WORK TO COMPLETE: In the part of the listing that opens with the line containing "Image resolution: width=1400" and closes with the line containing "This screenshot has width=964, height=726.", swap "pencil icon" for "edit icon" and give those lines again with nothing else changed.

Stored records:
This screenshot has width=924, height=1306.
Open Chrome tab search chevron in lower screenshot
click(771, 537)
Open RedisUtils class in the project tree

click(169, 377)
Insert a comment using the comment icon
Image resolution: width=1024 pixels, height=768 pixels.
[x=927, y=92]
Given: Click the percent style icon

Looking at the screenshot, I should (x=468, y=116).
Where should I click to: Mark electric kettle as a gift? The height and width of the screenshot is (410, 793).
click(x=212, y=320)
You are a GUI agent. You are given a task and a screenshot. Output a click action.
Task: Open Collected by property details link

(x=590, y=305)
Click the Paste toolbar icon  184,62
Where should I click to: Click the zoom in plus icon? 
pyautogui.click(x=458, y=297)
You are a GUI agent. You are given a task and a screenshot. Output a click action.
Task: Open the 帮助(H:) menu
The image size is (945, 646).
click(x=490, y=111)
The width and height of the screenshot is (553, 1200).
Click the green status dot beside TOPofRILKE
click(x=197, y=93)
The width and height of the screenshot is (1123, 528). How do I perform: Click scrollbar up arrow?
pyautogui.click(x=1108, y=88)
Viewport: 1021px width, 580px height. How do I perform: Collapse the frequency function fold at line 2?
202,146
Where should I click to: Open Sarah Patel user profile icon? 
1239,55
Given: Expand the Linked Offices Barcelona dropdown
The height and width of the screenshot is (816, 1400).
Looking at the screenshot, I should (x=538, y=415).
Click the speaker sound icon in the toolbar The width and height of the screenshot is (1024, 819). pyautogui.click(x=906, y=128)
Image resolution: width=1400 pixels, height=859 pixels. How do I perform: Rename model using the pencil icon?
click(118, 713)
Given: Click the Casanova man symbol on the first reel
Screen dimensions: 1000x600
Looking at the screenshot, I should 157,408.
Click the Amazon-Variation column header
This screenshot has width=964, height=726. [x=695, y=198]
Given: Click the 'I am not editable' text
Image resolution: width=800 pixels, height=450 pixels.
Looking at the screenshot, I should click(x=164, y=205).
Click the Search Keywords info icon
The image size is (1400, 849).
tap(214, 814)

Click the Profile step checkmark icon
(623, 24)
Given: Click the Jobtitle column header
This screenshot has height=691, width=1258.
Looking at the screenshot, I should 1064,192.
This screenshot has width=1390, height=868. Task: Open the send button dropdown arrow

CORRECT RESULT:
Image resolution: width=1400 pixels, height=859 pixels. How do I perform: Rename model using the edit icon?
click(118, 713)
Given: Click the Casanova man symbol on the first reel
Screen dimensions: 1000x600
Looking at the screenshot, I should 157,408.
Click the Amazon-Variation column header
This screenshot has width=964, height=726. [x=695, y=198]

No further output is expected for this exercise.